Quando, nel 2014, l’amministratore delegato della banca principale – che era poi anche quella che aveva sofferto di più – annunciò di essere stato in grado di realizzare un’importante ricapitalizzazione, attirando capitali esteri freschi, solo poco più di un anno dalla fase più drammatica della crisi. Il programma si è poi concluso un anno e mezzo più tardi, ma quello è stato un segnale davvero importante.
Dopo la laurea alla Bocconi, lei ha preso un PhD in Finance alla New York University e ha poi lavorato in Banca d’Italia e Banca centrale europea. Che cosa l’ha spinta su questo percorso di carriera?

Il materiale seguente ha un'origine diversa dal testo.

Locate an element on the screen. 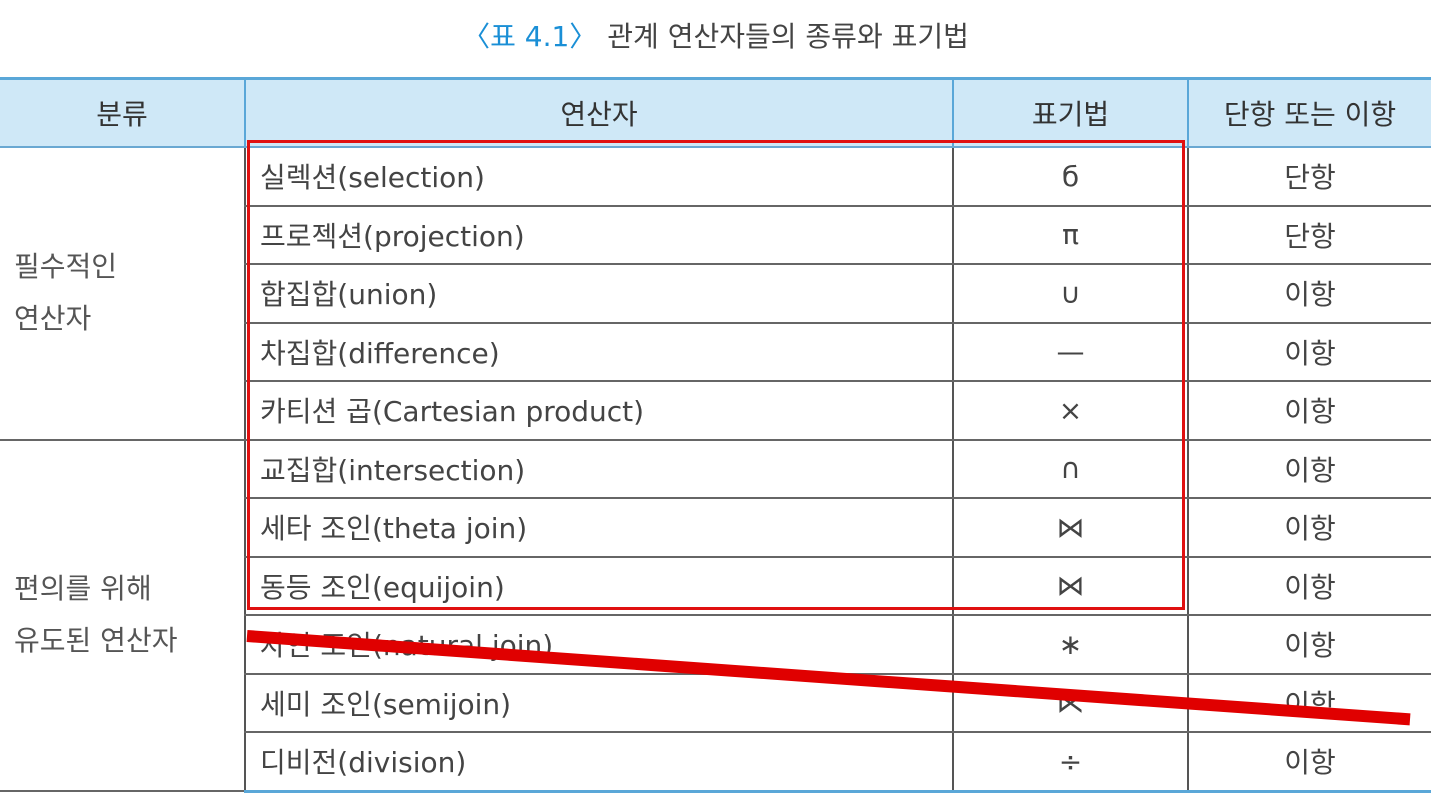 The width and height of the screenshot is (1431, 794). category-essential: 필수적인 연산자 is located at coordinates (122, 294).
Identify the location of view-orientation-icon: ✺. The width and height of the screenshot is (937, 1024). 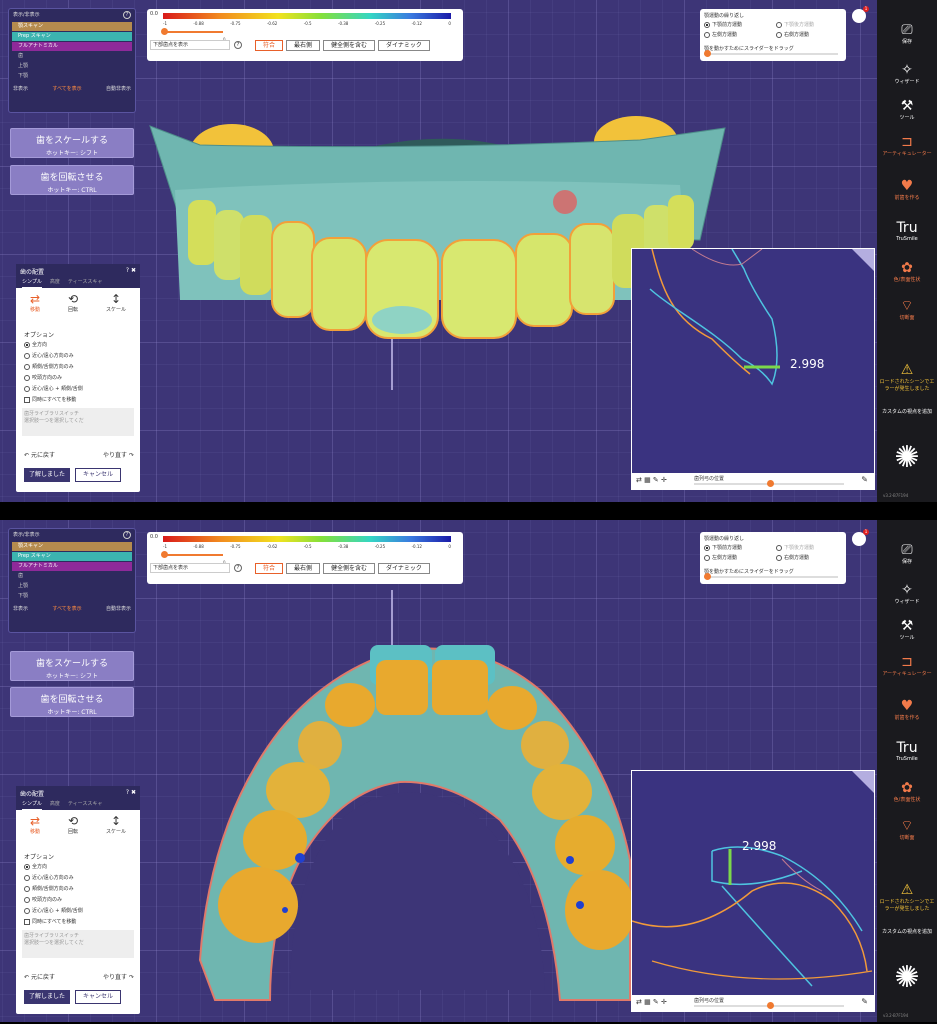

L’esperienza del Des della Bocconi mi spingeva verso gli studi di dottorato. Alla conclusione sono rientrato in Italia per motivi personali con l’obbiettivo di continuare  a fare ricerca economica e allo stesso tempo dare un contributo alle decisioni di politica economica. L’istituzione naturale in cui mettere a frutto le mie competenze di finanza e il mio background di macroeconomia internazionale e potere avere un ruolo nella policy era la Banca d’Italia. Nel 1998 la coincidenza di diverse circostanze mi ha spinto alla Banca centrale europea. Ero arrivato a un momento decisivo del mio sviluppo personale e professionale; la Bce stava avviando la politica monetaria unica e la prospettiva di contribuire all’avvio della politica monetaria unica era particolarmente attraente.
Negli anni come è cambiato il suo lavoro?
È cambiato moltissimo. Nel mio ruolo in Banca d’Italia prevaleva la componente ricerca, nelle posizioni che ho occupato in Bce  sono stato molto più vicino alle decisioni di politica monetaria – ed è il motivo che, più di ogni altro, mi ha spinto a Francoforte. È un’evoluzione piuttosto naturale quando si lavora per una banca centrale.
E oggi, come descriverebbe il suo impegno di capo missione della Bce per la Grecia? Fino a che punto il contenuto è tecnico, fino a che punto politico - o servono altre categorie per descriverlo?
Entrambe le componenti sono rilevanti. L’analisi di che cosa sia appropriato in un paese è fondamentale, ma poi si devono considerare i vincoli a livello nazionale ed europeo. Inoltre è necessario coordinare in maniera continuativa l’interazione  fra i membri del mio team – una dozzina di persone nel caso della Grecia – con i team delle altre istituzioni europee coinvolte: la Commissione europea, lo European Stability Mechanism (Esm), che eroga i fondi al governo interessato, e il Fondo Monetario Internazionale. Tecnicamente, la Commissione europea, in collegamento con la Banca centrale europea, conduce le negoziazioni che portano alla stesura del memorandum of understanding, che diventa la base per le azioni  delle autorità. La mano della Bce è, naturalmente, più evidente nella parte del programma che riguarda il settore finanziario. Infine, desidero sottolineare che la capacità di interagire in modo produttivo con le autorità nazionali è l’elemento più importante in questo lavoro.